### Text excerpt
--------------------------------------------------

In geometry, the elongated square gyrobicupola or pseudo-rhombicuboctahedron is one of the Johnson solids (). It is not usually considered to be an Archimedean solid, even though its faces consist of regular polygons that meet in the same pattern at each of its vertices, because unlike the 13 Archimedean solids, it lacks a set of global symmetries that map every vertex to every other vertex (though Grünbaum has suggested it should be added to the traditional list of Archimedean solids as a 14th example). It strongly resembles, but should not be mistaken for, the rhombicuboctahedron, which is an Archimedean solid. It is also a canonical polyhedron.

This shape may have been discovered by Johannes Kepler in his enumeration of the Archimedean solids, but its first clear appearance in print appears to be the work of Duncan Sommerville in 1905. It was independently rediscovered by J. C. P. Miller by 1930 (by mistake while attempting to construct a model of the rhombicuboctahedron) and again by V. G. Ashkinuse in 1957.

Construction and relation to the rhombicuboctahedron 
As the name suggests, it can be constructed by elongating a square gyrobicupola (J29) and inserting an octagonal prism between its two halves. 

The solid can also be seen as the result of twisting one of the square cupolae (J4) on a rhombicuboctahedron (one of the Archimedean solids; a.k.a. the elongated square orthobicupola) by 45 degrees. It is therefore a gyrate rhombicuboctahedron. Its similarity to the rhombicuboctahedron gives it the alternative name pseudo-rhombicuboctahedron. It has occasionally been referred to as "the fourteenth Archimedean solid".

This property does not carry over to its pentagonal-faced counterpart, the gyrate rhombicosidodecahedron.

--------------------------------------------------

### Dataset section
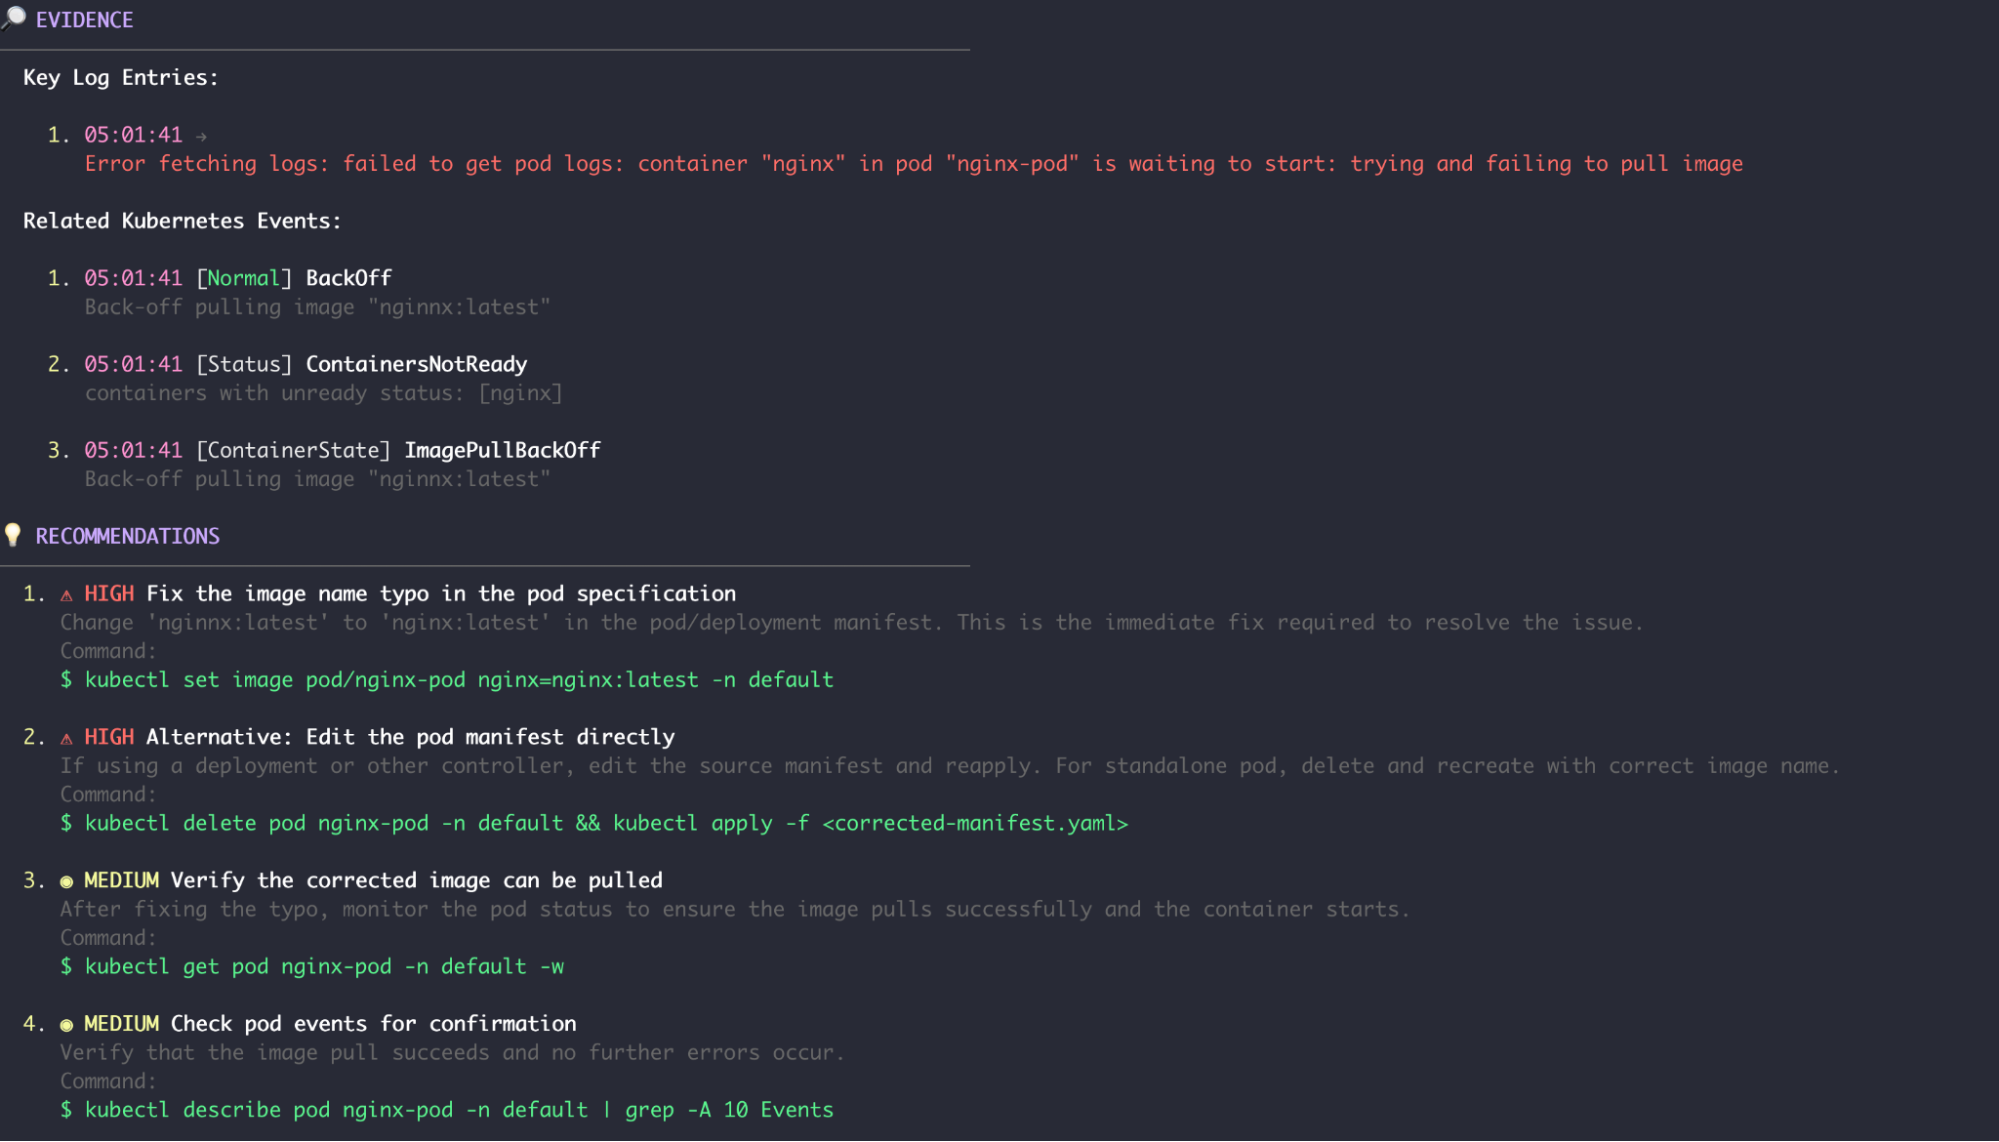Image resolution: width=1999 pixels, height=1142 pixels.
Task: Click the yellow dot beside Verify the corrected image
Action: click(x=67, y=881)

--------------------------------------------------

### Work instructions
**1)** According to the passage on the elongated square gyrobicupola, who made the first clear printed appearance of this shape, and in what year?
**2)** Summarize the passage on the elongated square gyrobicupola in two sentences.
**3)** Repeat a portion of the passage on the elongated square gyrobicupola word for word, beginning at "This shape may" and stopping after "Ashkinuse in 1957.".

### Answers for this exercise
**1)** Duncan Sommerville, in 1905.

**2)** The elongated square gyrobicupola, or pseudo-rhombicuboctahedron, is a Johnson solid that is usually not counted among the Archimedean solids because it lacks global symmetries that map every vertex to every other vertex, even though its regular faces meet in the same pattern at each vertex. It first clearly appeared in print in Duncan Sommerville's 1905 work and can be built either by inserting an octagonal prism between the halves of a square gyrobicupola or by twisting one square cupola of a rhombicuboctahedron by 45 degrees.

**3)**
This shape may have been discovered by Johannes Kepler in his enumeration of the Archimedean solids, but its first clear appearance in print appears to be the work of Duncan Sommerville in 1905. It was independently rediscovered by J. C. P. Miller by 1930 (by mistake while attempting to construct a model of the rhombicuboctahedron) and again by V. G. Ashkinuse in 1957.